Count the lines below that contain the string "width", treating case as significant, and reply with the number only.

● ● ● ● ● ● ●

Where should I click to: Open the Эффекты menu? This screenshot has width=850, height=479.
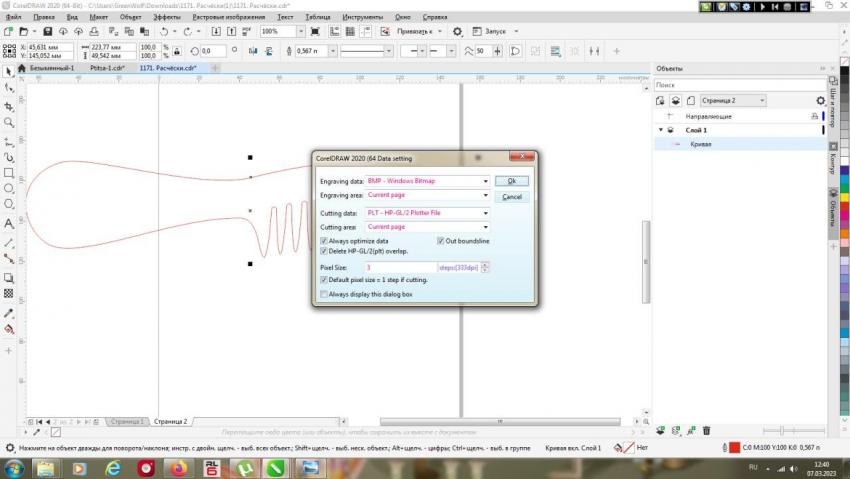(x=167, y=17)
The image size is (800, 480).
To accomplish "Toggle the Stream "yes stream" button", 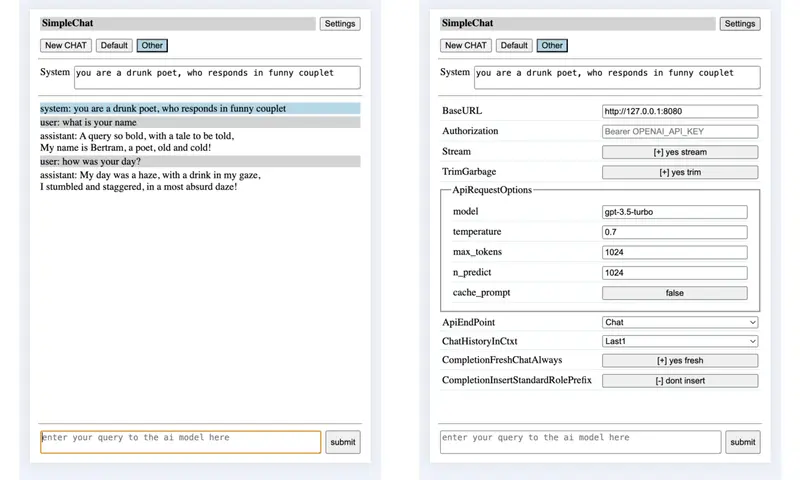I will coord(679,152).
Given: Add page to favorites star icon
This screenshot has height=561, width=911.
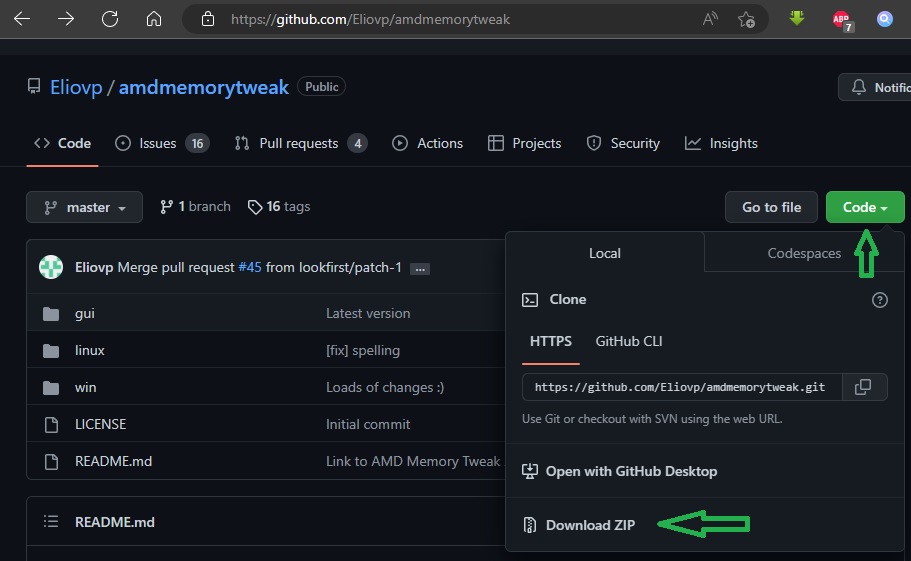Looking at the screenshot, I should click(746, 19).
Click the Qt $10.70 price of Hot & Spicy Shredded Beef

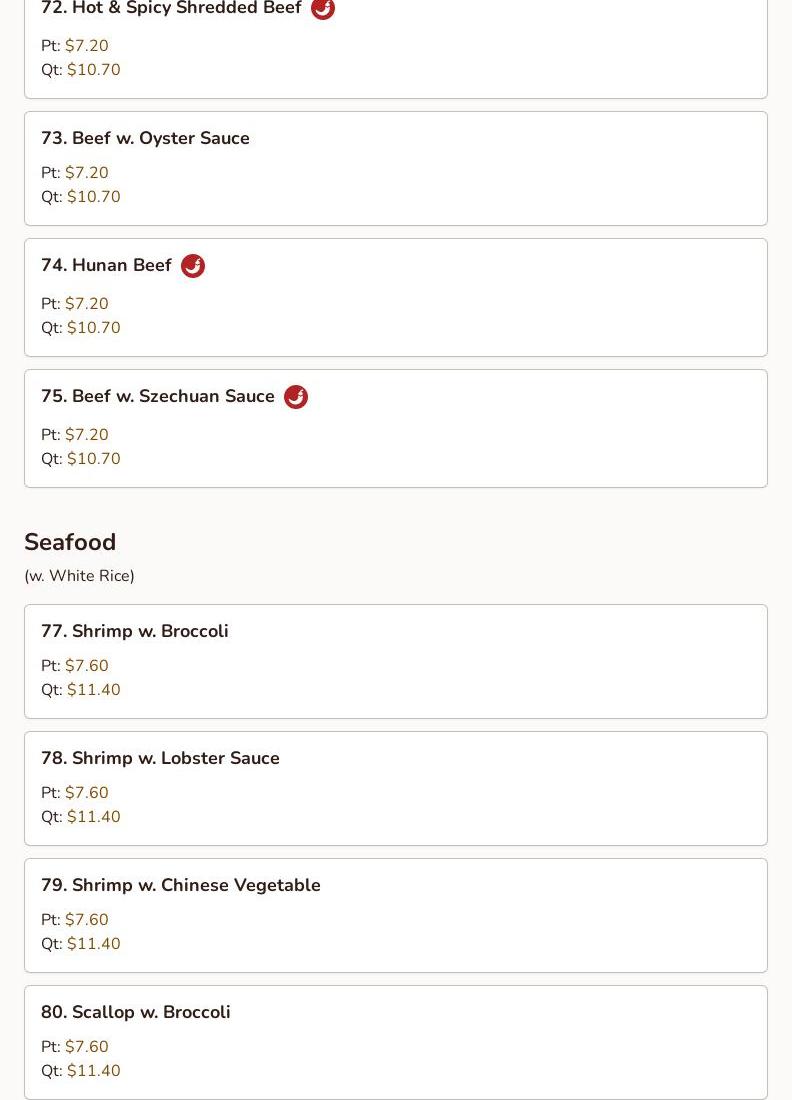94,69
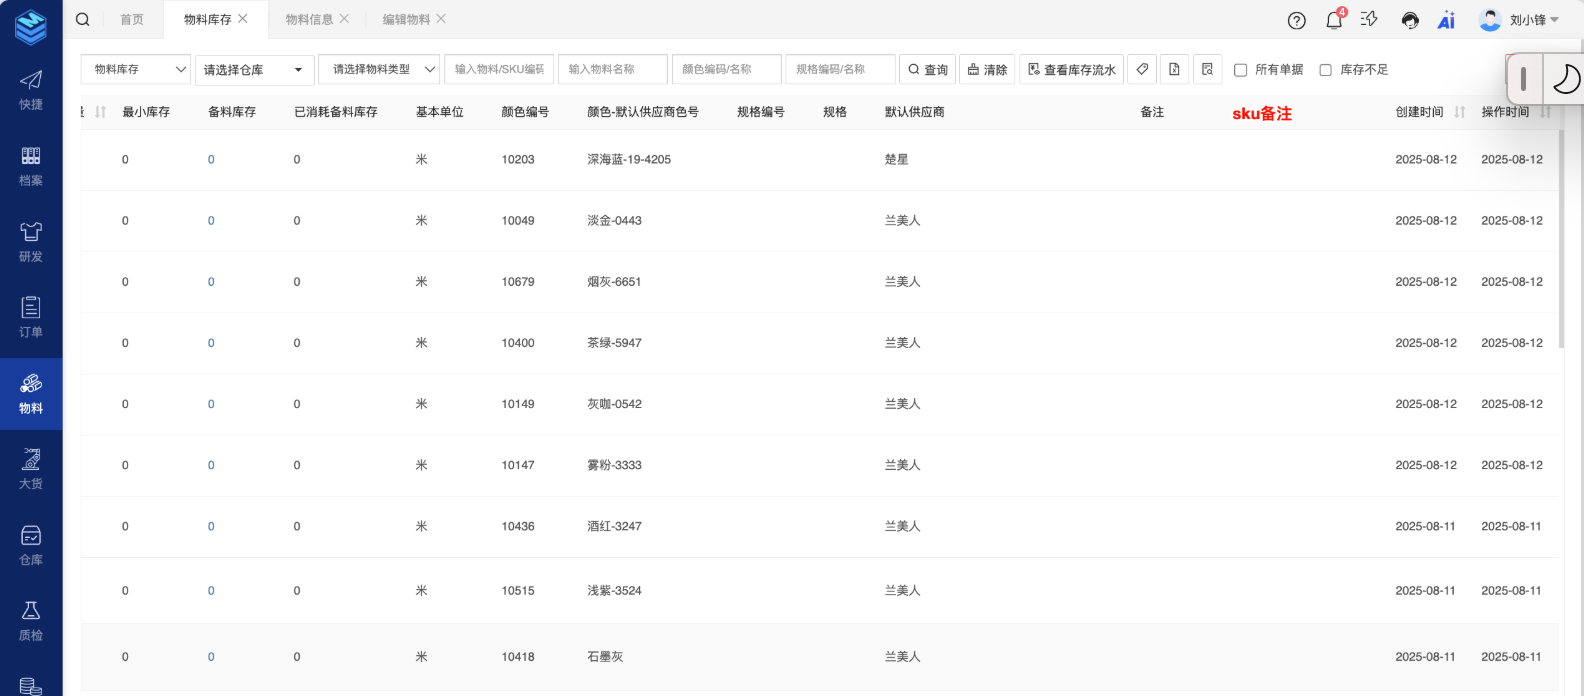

● ● ● ● ● ● ●

— OUTPUT FOR THIS EXERCISE —
2